• WHAT TO PRODUCE:
Every line from the one holding "The height and" to the end of the entries should be repeated exactly, with the pictures left out.

Saved data entries
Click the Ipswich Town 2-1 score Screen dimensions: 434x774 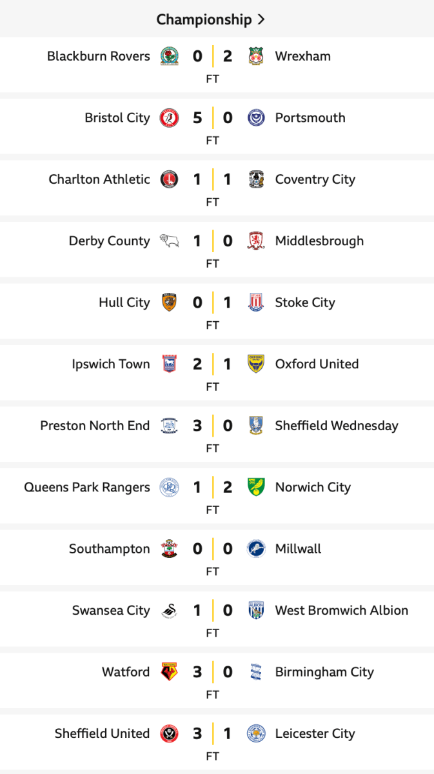click(x=212, y=364)
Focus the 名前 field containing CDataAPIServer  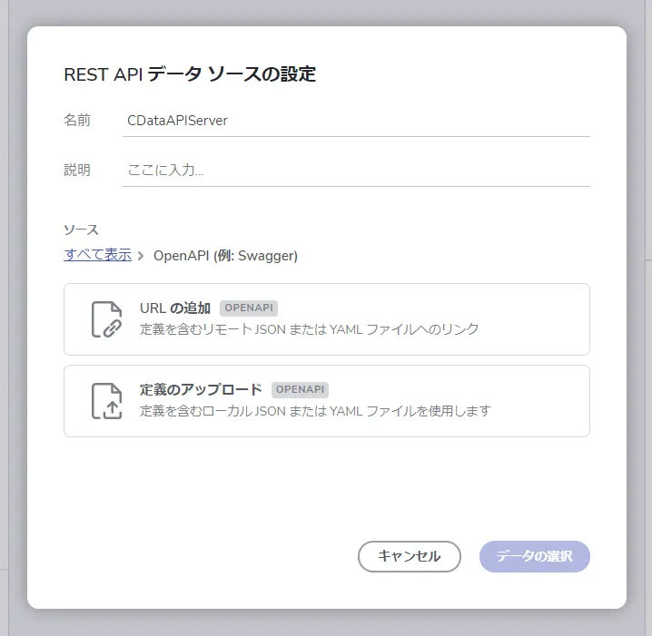356,120
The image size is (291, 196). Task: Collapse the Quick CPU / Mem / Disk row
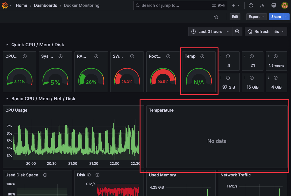point(7,45)
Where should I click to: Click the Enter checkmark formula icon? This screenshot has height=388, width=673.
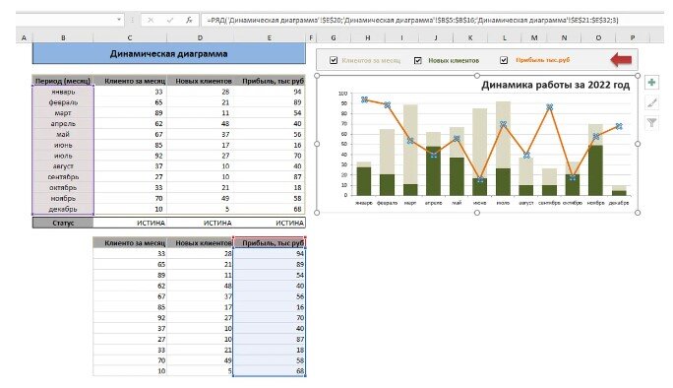click(170, 20)
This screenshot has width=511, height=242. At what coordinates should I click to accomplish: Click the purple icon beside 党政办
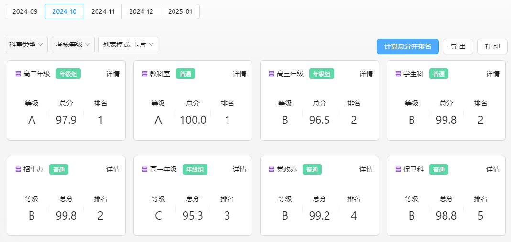(x=272, y=169)
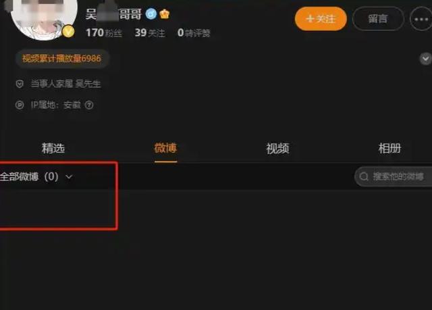Open the 相册 album tab
Image resolution: width=432 pixels, height=310 pixels.
(x=389, y=149)
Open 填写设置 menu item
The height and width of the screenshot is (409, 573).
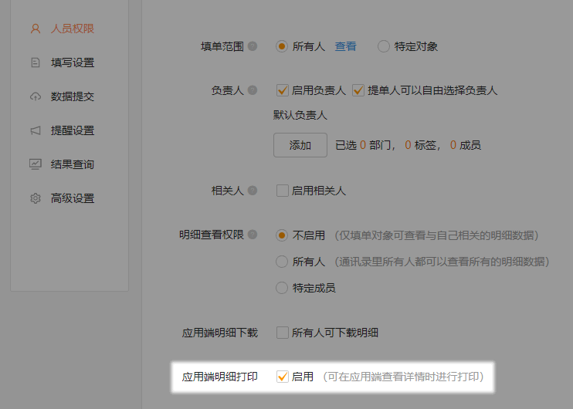72,63
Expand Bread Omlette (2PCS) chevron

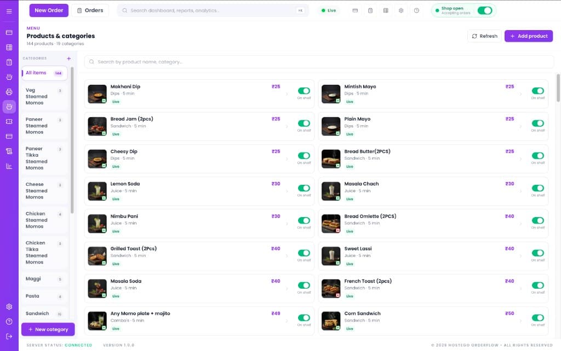520,224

• EXERCISE ANSWER:
The height and width of the screenshot is (409, 573).
72,63
Expand Bread Omlette (2PCS) chevron

520,224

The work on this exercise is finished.